It also brought her to the attention of investors interested enough to make her idea commercially viable.
As for spending the money, years in the lab had made her wants modest. “I had money to order Chinese food or pizza for everyone when we’re working late at the lab,” Dr. Nirenberg said. “That sounds ludicrous, but it helps. I can also give bonuses to the team to keep everyone happy and incentivized.”
The downsides of being publicly acknowledged as a genius with new wealth are no different for MacArthur fellows than for anyone whose good fortune becomes publicly known. People they haven’t spoken to in years reappear to ask about a loan.
Mr. Abraham, the dancer, said one dispiriting moment was when an artist he had worked with in the past tried to take advantage of him, quadrupling his rate to $8,000 from under $2,000.
“I said, ‘This is how much you charged me in the past, and I think the amount is a bit extreme,’ ” he said. “After that, they offered their services in kind.”
Then, there is the problem of taking on so much so fast, like a deluge after a dry summer.
Mr. Coleman said he had to think hard about what to do with such a large amount of money, even though it is spread over five years and his money management was more akin to that of an accountant than a saxophonist. “The MacArthur people, they give you the money and they don’t do anything else,” he said. “They let you make your own mistakes.”
So far, though, he said he had managed it well. His secret? He has continued to budget just as he has long done — a good practice for anyone who comes into a windfall.

Data records:
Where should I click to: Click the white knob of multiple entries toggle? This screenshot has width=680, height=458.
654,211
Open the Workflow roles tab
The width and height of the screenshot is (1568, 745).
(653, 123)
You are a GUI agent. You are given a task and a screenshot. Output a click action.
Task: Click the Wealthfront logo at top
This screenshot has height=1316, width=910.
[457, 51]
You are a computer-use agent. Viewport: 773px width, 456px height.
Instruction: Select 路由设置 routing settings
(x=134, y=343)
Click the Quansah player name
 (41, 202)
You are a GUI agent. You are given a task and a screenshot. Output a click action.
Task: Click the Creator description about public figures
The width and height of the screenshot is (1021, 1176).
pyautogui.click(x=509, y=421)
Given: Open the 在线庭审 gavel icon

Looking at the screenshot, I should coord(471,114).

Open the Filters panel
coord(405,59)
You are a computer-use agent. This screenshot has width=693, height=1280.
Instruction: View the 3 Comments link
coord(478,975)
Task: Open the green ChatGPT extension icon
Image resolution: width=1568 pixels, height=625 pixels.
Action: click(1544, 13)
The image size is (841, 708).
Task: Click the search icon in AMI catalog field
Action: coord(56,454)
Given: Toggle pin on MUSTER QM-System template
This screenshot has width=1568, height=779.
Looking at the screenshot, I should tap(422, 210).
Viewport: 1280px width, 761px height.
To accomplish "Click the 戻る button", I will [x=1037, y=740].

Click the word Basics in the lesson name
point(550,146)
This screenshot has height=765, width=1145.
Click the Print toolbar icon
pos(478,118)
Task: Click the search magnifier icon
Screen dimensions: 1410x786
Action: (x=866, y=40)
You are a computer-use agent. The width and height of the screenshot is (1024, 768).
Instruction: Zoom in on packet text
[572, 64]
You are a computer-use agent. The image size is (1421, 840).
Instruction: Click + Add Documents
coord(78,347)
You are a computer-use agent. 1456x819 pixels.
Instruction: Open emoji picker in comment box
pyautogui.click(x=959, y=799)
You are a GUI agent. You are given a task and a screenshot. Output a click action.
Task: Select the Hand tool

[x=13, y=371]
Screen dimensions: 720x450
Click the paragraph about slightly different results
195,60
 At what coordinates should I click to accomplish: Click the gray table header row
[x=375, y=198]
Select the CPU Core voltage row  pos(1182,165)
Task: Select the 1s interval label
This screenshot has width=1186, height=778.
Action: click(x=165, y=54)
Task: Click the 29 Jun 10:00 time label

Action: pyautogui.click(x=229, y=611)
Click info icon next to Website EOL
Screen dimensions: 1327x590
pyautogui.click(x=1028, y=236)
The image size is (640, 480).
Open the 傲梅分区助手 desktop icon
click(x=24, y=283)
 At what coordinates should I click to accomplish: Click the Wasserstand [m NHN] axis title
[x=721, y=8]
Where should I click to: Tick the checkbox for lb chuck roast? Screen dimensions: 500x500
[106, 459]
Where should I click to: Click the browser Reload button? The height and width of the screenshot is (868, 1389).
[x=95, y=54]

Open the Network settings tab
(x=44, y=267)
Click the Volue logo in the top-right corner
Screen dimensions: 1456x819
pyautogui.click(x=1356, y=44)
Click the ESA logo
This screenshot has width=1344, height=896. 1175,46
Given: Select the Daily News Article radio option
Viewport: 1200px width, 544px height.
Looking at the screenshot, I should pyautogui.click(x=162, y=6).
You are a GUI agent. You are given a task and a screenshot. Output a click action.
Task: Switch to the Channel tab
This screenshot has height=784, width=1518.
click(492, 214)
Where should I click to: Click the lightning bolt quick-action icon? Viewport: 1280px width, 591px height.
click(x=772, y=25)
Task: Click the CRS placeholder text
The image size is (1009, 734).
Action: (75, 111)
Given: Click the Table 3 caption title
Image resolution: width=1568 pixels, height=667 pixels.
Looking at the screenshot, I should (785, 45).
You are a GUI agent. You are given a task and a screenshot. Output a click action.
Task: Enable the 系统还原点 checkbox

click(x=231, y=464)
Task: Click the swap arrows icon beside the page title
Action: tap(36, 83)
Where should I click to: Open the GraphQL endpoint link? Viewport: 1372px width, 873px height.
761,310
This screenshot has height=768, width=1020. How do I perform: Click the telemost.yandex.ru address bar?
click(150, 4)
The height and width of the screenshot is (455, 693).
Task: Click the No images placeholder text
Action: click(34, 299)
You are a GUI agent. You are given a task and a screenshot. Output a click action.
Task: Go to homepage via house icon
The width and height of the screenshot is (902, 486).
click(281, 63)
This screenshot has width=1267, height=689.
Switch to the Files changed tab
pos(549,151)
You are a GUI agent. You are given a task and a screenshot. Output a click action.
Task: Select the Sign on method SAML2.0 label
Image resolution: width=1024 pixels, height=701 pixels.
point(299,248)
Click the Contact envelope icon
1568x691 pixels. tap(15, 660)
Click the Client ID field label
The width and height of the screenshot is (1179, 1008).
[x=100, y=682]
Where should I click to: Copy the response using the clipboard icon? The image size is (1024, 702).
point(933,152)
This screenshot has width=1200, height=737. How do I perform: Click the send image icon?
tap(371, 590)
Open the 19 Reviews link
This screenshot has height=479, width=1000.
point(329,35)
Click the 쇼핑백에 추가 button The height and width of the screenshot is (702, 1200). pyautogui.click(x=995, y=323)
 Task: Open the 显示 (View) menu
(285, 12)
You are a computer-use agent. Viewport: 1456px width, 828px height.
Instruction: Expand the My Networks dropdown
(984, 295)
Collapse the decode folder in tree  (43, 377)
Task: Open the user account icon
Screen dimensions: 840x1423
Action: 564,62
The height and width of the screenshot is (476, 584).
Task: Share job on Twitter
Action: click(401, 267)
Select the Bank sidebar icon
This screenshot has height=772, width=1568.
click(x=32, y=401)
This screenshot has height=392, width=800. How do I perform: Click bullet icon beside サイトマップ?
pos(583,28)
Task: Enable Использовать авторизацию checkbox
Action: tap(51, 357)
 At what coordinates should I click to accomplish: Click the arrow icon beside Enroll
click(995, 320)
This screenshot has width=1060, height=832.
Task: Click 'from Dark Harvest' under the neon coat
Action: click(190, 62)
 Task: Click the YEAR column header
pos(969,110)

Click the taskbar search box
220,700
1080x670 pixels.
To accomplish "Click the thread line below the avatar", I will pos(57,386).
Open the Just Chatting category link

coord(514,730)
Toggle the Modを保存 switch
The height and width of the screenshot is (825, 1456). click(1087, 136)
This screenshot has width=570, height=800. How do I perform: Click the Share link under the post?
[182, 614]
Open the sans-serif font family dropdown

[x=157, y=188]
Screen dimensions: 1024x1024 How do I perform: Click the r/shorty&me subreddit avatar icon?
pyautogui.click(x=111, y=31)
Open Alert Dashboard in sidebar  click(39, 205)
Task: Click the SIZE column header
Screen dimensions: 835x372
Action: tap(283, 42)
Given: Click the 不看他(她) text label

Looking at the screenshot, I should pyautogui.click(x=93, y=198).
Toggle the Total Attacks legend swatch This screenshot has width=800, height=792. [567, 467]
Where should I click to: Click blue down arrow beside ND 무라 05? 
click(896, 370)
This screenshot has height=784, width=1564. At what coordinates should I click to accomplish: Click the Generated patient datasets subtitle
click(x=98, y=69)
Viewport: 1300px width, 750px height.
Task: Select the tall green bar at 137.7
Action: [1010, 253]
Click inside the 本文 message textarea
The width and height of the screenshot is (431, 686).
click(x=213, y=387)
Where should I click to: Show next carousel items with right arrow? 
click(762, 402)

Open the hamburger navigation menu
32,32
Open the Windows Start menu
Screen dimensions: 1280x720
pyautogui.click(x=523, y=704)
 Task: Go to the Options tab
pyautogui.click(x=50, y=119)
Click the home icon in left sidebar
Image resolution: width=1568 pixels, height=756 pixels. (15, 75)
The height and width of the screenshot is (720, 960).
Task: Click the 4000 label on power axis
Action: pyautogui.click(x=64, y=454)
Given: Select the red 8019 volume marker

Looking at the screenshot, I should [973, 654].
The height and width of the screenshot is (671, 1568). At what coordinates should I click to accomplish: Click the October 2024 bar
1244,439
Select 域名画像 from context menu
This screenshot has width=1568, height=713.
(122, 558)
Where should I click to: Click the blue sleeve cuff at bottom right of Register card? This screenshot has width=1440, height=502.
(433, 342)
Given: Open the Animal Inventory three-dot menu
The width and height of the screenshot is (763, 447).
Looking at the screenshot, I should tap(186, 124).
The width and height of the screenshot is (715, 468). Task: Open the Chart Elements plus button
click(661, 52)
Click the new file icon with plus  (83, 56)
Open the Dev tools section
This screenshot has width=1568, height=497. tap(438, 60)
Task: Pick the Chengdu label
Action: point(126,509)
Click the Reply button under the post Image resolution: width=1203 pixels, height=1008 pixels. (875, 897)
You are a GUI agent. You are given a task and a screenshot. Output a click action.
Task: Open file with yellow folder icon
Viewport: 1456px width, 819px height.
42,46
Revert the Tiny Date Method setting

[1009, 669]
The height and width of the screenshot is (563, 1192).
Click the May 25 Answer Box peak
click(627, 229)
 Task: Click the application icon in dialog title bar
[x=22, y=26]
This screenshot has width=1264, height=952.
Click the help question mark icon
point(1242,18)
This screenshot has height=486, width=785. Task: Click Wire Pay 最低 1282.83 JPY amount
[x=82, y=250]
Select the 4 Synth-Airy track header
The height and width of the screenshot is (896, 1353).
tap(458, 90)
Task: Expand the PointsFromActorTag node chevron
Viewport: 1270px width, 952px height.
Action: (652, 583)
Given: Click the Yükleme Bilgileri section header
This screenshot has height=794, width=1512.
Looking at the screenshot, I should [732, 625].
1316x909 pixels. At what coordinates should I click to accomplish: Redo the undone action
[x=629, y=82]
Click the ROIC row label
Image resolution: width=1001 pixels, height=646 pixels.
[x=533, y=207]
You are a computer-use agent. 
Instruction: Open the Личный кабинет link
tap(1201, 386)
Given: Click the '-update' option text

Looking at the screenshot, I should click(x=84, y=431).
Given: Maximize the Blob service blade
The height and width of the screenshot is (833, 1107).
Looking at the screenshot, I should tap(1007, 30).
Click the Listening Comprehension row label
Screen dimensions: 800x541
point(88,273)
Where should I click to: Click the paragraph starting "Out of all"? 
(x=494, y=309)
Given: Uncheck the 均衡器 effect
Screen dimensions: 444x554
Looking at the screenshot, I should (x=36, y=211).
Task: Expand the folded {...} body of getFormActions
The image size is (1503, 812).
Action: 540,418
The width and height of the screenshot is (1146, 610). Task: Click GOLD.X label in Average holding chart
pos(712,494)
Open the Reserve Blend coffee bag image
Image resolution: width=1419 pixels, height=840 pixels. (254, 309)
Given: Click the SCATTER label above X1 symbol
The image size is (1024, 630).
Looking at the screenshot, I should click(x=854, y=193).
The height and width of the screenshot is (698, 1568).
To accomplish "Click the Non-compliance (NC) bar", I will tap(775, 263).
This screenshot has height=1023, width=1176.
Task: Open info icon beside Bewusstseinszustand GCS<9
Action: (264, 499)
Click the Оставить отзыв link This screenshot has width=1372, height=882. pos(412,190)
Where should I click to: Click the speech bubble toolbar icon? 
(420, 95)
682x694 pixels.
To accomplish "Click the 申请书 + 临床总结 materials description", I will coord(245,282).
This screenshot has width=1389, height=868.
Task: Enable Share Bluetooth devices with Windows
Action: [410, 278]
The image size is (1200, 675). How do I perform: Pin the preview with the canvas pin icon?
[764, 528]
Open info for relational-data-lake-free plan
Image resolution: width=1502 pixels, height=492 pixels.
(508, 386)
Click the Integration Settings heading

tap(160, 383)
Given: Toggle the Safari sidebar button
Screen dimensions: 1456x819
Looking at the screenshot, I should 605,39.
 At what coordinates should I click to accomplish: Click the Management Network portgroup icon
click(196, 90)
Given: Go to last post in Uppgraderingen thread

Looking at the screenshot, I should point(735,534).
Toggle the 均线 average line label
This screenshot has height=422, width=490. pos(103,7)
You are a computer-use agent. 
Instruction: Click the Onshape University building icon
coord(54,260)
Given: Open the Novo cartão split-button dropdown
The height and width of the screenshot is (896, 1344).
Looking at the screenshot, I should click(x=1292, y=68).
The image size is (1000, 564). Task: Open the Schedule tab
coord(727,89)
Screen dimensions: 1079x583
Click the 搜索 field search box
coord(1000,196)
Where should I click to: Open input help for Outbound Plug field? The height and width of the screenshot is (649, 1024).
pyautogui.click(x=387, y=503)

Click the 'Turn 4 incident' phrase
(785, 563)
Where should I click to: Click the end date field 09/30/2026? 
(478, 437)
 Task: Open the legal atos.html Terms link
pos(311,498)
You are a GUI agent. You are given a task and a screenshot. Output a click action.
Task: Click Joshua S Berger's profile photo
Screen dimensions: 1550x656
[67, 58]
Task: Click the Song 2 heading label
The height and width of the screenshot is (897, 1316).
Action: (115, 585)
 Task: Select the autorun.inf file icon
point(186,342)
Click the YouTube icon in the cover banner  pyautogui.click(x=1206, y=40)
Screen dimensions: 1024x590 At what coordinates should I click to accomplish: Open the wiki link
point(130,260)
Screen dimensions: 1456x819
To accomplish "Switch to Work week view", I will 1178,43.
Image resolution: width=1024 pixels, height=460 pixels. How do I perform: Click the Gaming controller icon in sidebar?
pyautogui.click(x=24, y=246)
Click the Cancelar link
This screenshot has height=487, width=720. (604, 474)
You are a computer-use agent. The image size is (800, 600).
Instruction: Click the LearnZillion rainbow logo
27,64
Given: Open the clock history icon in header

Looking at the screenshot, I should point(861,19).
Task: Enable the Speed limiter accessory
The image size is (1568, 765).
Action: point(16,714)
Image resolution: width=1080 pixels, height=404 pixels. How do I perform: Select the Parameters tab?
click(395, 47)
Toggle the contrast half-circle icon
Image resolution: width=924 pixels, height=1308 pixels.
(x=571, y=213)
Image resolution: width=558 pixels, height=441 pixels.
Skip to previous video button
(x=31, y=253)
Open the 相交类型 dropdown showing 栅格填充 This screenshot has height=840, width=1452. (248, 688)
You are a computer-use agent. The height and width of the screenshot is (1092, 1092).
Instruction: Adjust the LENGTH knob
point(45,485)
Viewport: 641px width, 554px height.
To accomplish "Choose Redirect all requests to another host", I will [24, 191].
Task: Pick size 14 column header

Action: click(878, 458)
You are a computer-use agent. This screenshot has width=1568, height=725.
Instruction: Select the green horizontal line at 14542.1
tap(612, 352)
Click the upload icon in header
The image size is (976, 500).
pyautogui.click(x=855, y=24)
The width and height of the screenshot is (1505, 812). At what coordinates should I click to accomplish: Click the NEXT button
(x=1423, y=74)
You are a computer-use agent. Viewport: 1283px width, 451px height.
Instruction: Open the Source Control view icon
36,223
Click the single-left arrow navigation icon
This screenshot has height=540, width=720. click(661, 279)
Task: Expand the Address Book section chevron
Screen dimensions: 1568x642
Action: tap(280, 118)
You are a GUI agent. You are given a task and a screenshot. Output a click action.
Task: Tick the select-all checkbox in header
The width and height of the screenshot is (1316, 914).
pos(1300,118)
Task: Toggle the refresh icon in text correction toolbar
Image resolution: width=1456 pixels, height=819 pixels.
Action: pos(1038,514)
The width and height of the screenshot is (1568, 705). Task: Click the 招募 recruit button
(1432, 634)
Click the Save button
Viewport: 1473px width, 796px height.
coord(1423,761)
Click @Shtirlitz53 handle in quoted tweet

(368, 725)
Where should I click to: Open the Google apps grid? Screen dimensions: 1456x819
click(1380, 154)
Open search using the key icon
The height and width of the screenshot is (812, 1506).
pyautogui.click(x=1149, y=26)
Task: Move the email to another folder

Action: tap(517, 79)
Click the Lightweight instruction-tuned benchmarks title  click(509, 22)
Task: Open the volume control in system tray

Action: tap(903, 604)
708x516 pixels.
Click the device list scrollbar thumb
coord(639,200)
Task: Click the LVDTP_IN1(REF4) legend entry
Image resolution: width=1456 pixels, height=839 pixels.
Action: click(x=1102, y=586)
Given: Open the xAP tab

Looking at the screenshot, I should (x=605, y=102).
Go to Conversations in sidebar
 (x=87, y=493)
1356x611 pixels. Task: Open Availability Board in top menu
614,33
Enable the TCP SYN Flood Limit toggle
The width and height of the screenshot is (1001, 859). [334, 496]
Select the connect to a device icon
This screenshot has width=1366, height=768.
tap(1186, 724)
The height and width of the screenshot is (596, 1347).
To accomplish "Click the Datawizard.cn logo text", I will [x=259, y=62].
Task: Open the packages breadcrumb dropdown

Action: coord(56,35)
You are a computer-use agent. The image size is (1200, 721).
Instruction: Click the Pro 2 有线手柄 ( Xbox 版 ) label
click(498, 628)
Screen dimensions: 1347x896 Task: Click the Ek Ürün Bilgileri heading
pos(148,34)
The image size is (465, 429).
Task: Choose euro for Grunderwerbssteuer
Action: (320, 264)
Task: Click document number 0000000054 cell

Challenges:
1. Repeat the passage on MacArthur fellows word for word, everything from "Mr. Abraham, the" down to "from under $2,000.".
2. In the passage on MacArthur fellows, over how many years is Mr. Coleman's award money spread?
The entries were taken from a different source than the passage on MacArthur fellows.

Answers to the problems:
1.
Mr. Abraham, the dancer, said one dispiriting moment was when an artist he had worked with in the past tried to take advantage of him, quadrupling his rate to $8,000 from under $2,000.

2. Five years.